Conoce mi Historia
Soy Juan, fundador de Edad con Esplendor, un proyecto dedicado a inspirar y acompañar a las personas mayores de 50 años para que descubran que el paso del tiempo no es un límite, sino el comienzo de una nueva etapa llena de oportunidades.
Mi formación combina el rigor científico con una visión integral del bienestar. Soy Máster en Ciencias en Medicina Natural y Tradicional y Máster en Ciencias en Cultura Física Terapéutica, con una trayectoria dedicada al estudio del envejecimiento saludable, la promoción de la salud y la mejora de la calidad de vida.
Además, soy profesor de Tai Chi y Qigong, disciplinas milenarias que llevo años enseñando para ayudar a las personas a desarrollar equilibrio, movilidad, fuerza, serenidad y bienestar físico y emocional. Mi experiencia como docente, conferenciante y divulgador me ha permitido acompañar a cientos de personas en su camino hacia una vida más saludable y activa.
Soy también autor de varios libros sobre salud, bienestar y desarrollo personal, convencido de que el conocimiento tiene verdadero valor cuando se comparte y se convierte en una herramienta para transformar vidas.
Con más de tres décadas dedicadas a la enseñanza y a la formación, he unido la ciencia moderna, la medicina natural, el ejercicio terapéutico y la sabiduría de disciplinas como el Tai Chi y el Qigong para crear un método accesible, práctico y basado en la evidencia, pensado especialmente para quienes desean envejecer con salud, autonomía y entusiasmo.

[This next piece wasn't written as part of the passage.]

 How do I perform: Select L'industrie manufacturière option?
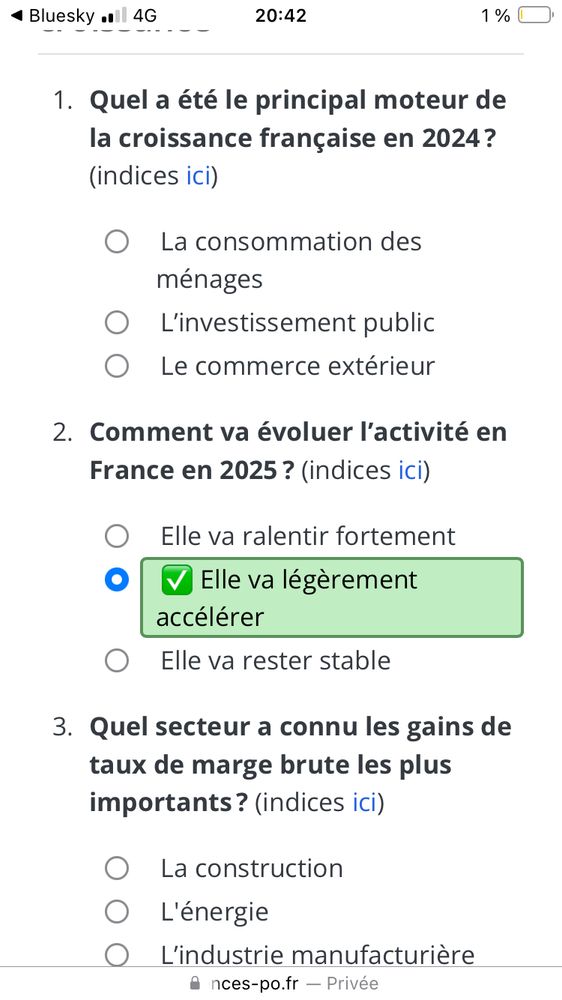click(x=117, y=955)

Edad con Esplendor es el resultado de toda esa experiencia. Es mucho más que una página web: es una comunidad donde encontrarás información rigurosa, cursos, actividades, conferencias, recursos prácticos y espacios para compartir experiencias con personas que, como tú, creen que la edad no define lo que aún podemos llegar a ser.

Misión
Mi misión es cambiar la manera en que entendemos el envejecimiento. Quiero demostrar que nunca es tarde para aprender, mejorar la salud, descubrir nuevas pasiones, hacer amigos y seguir construyendo una vida llena de sentido.
Porque la verdadera juventud no se mide por los años que marca el calendario, sino por la ilusión con la que decidimos vivir cada nuevo día.